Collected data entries

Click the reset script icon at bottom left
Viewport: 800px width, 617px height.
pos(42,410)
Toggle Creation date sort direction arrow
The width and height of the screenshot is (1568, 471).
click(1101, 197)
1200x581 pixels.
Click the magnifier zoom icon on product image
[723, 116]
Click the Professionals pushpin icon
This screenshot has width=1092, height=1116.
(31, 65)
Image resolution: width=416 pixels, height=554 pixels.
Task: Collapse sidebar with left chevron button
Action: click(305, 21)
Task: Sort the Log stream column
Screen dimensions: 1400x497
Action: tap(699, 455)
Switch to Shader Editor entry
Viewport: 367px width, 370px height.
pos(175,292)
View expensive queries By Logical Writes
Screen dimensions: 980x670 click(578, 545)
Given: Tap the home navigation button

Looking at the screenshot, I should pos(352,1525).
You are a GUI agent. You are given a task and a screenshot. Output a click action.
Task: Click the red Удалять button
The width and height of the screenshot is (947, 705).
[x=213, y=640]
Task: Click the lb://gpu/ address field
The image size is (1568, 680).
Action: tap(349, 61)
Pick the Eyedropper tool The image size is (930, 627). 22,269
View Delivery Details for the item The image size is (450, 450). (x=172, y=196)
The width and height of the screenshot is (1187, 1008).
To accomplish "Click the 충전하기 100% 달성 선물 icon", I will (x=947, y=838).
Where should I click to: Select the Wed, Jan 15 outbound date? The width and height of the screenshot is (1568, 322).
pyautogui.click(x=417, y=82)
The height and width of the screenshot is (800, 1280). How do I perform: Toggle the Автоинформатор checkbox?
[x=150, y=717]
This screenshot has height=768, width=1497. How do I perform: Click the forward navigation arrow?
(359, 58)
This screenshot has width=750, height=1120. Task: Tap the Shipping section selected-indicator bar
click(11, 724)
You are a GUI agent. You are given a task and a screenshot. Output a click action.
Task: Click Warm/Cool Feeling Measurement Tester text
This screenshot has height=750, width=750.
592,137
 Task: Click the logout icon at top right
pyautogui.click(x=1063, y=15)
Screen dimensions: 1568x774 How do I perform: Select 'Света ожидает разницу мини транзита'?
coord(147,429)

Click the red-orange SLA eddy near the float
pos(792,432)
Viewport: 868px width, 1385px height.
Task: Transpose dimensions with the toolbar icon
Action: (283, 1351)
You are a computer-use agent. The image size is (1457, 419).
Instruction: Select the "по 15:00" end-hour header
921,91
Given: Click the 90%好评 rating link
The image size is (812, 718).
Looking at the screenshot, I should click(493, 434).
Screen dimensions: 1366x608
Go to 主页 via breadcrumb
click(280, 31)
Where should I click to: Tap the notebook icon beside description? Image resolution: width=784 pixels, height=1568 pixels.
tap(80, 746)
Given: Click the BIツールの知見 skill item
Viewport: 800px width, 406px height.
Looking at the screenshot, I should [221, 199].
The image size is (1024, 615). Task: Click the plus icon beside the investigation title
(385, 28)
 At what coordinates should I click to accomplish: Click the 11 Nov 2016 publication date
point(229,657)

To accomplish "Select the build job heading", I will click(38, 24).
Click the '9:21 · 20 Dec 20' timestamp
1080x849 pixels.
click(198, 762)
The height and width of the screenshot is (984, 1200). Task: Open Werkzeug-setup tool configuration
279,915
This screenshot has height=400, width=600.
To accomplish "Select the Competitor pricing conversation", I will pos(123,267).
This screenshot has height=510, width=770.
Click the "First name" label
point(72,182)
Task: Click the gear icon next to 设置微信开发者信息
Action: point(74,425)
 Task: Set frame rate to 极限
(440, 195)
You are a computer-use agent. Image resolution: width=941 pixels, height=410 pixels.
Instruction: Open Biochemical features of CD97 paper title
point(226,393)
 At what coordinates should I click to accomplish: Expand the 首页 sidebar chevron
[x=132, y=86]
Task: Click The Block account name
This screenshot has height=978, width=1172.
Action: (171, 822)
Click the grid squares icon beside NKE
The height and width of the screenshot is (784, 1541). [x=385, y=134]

▶ [ABOUT THIS TASK]: All of the entries are to be transcribed exactly.

▶ [THE COMPLETED TASK]:
Click the reset script icon at bottom left
Viewport: 800px width, 617px height.
pos(42,410)
Toggle Creation date sort direction arrow
The width and height of the screenshot is (1568, 471).
click(1101, 197)
1200x581 pixels.
Click the magnifier zoom icon on product image
[723, 116]
Click the Professionals pushpin icon
This screenshot has width=1092, height=1116.
(31, 65)
Image resolution: width=416 pixels, height=554 pixels.
Task: Collapse sidebar with left chevron button
Action: click(305, 21)
Task: Sort the Log stream column
Screen dimensions: 1400x497
Action: tap(699, 455)
Switch to Shader Editor entry
Viewport: 367px width, 370px height.
pos(175,292)
View expensive queries By Logical Writes
Screen dimensions: 980x670 click(578, 545)
Given: Tap the home navigation button

Looking at the screenshot, I should pos(352,1525).
You are a GUI agent. You are given a task and a screenshot. Output a click action.
Task: Click the red Удалять button
The width and height of the screenshot is (947, 705).
[x=213, y=640]
Task: Click the lb://gpu/ address field
The image size is (1568, 680).
Action: tap(349, 61)
Pick the Eyedropper tool The image size is (930, 627). 22,269
View Delivery Details for the item The image size is (450, 450). (x=172, y=196)
The width and height of the screenshot is (1187, 1008).
To accomplish "Click the 충전하기 100% 달성 선물 icon", I will (x=947, y=838).
Where should I click to: Select the Wed, Jan 15 outbound date? The width and height of the screenshot is (1568, 322).
pyautogui.click(x=417, y=82)
The height and width of the screenshot is (800, 1280). How do I perform: Toggle the Автоинформатор checkbox?
[x=150, y=717]
This screenshot has height=768, width=1497. How do I perform: Click the forward navigation arrow?
(359, 58)
This screenshot has width=750, height=1120. Task: Tap the Shipping section selected-indicator bar
click(11, 724)
You are a GUI agent. You are given a task and a screenshot. Output a click action.
Task: Click Warm/Cool Feeling Measurement Tester text
This screenshot has height=750, width=750.
592,137
 Task: Click the logout icon at top right
pyautogui.click(x=1063, y=15)
Screen dimensions: 1568x774 How do I perform: Select 'Света ожидает разницу мини транзита'?
coord(147,429)

Click the red-orange SLA eddy near the float
pos(792,432)
Viewport: 868px width, 1385px height.
Task: Transpose dimensions with the toolbar icon
Action: (283, 1351)
You are a computer-use agent. The image size is (1457, 419).
Instruction: Select the "по 15:00" end-hour header
921,91
Given: Click the 90%好评 rating link
The image size is (812, 718).
Looking at the screenshot, I should click(493, 434).
Screen dimensions: 1366x608
Go to 主页 via breadcrumb
click(280, 31)
Where should I click to: Tap the notebook icon beside description? Image resolution: width=784 pixels, height=1568 pixels.
tap(80, 746)
Given: Click the BIツールの知見 skill item
Viewport: 800px width, 406px height.
Looking at the screenshot, I should [221, 199].
The image size is (1024, 615). Task: Click the plus icon beside the investigation title
(385, 28)
 At what coordinates should I click to accomplish: Click the 11 Nov 2016 publication date
point(229,657)

To accomplish "Select the build job heading", I will click(38, 24).
Click the '9:21 · 20 Dec 20' timestamp
1080x849 pixels.
click(198, 762)
The height and width of the screenshot is (984, 1200). Task: Open Werkzeug-setup tool configuration
279,915
This screenshot has height=400, width=600.
To accomplish "Select the Competitor pricing conversation", I will pos(123,267).
This screenshot has height=510, width=770.
Click the "First name" label
point(72,182)
Task: Click the gear icon next to 设置微信开发者信息
Action: point(74,425)
 Task: Set frame rate to 极限
(440, 195)
You are a computer-use agent. Image resolution: width=941 pixels, height=410 pixels.
Instruction: Open Biochemical features of CD97 paper title
point(226,393)
 At what coordinates should I click to accomplish: Expand the 首页 sidebar chevron
[x=132, y=86]
Task: Click The Block account name
This screenshot has height=978, width=1172.
Action: (171, 822)
Click the grid squares icon beside NKE
The height and width of the screenshot is (784, 1541). [x=385, y=134]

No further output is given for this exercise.